5. The automatic charge type time control switch according to claim 4, wherein the relay control circuit comprises a relay, normally open contacts of the relay are respectively connected with the first interface and the fourth interface, one end of the relay coil is respectively connected with an emitter of the triode Q1, an output end of the diode D5 and an input end of the light emitting diode LED1, the output end of the light emitting diode LED1 is connected with one end of a resistor R6, the other end of the resistor R6 is respectively connected with the output end of the diode D6, the emitter of the triode Q3 and one end of the R7, the other end of the relay coil is respectively connected with an input end of the diode D5, one end of the resistor R9, one end of the resistor R6 and the output end of the diode D6, the other end of the resistor R9 is connected with the input end of the light emitting diode LED2, the output end of the light emitting diode LED2 is grounded, two ends of the diode D6 are respectively connected with a capacitor C4 in parallel, and the input end of the diode D6 is grounded.

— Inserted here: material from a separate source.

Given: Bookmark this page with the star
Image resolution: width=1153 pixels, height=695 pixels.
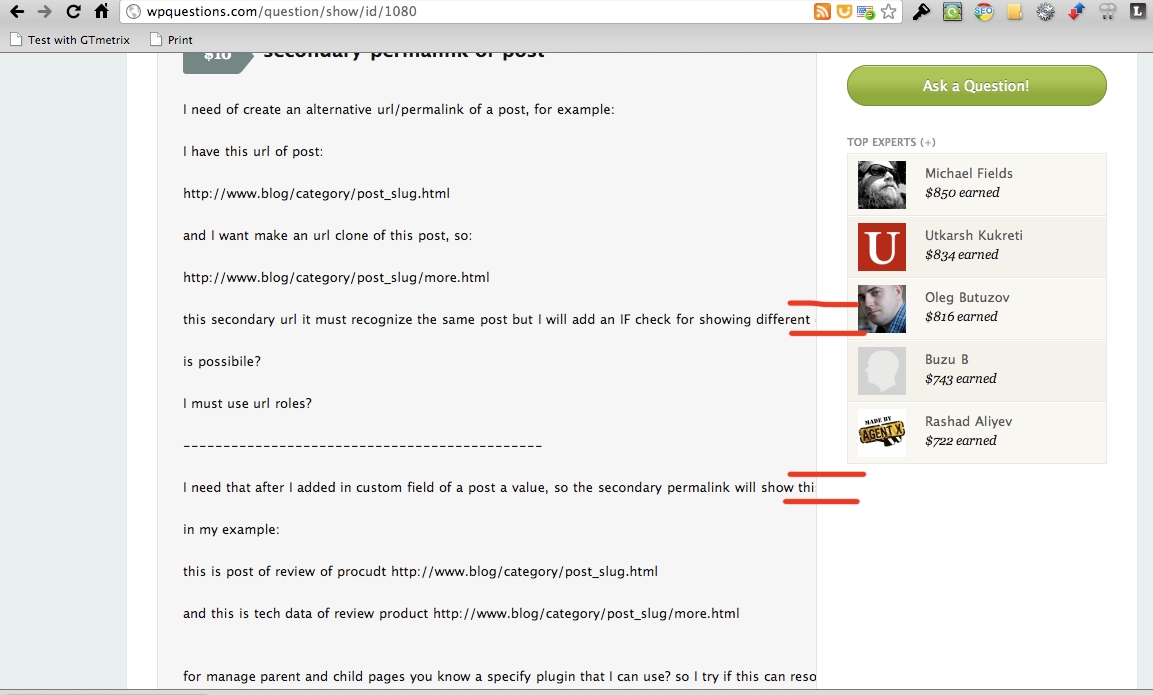Looking at the screenshot, I should [889, 11].
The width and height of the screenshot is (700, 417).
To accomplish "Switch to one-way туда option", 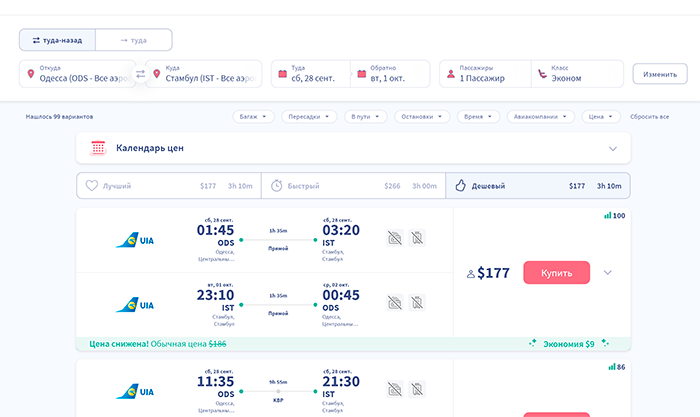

6. The automatic charge time-controlled switch of claim 4, wherein the battery charging circuit comprises a voltage regulator D7, a Schottky diode D8 and a battery, wherein one end of the voltage regulator D7 is respectively connected with one end of the resistor R7 and the input end of the Schottky diode D8, the other end of the voltage regulator D7 is grounded, the output end of the Schottky diode D8 is respectively connected with the positive electrode of the battery, the negative electrode of the battery is grounded, the junction point between the positive electrode of the battery and the Schottky diode D8 is connected with the input end of the diode D9, the output end of the diode D9 is connected with the input end of the diode D10, and the output end of the diode D10 is connected with the power input interface of the processor.

7. The automatic charge type time control switch as claimed in claim 1, wherein the key circuit comprises a plurality of keys, and contacts of the plurality of keys are respectively electrically connected with the signal input interface of the processor.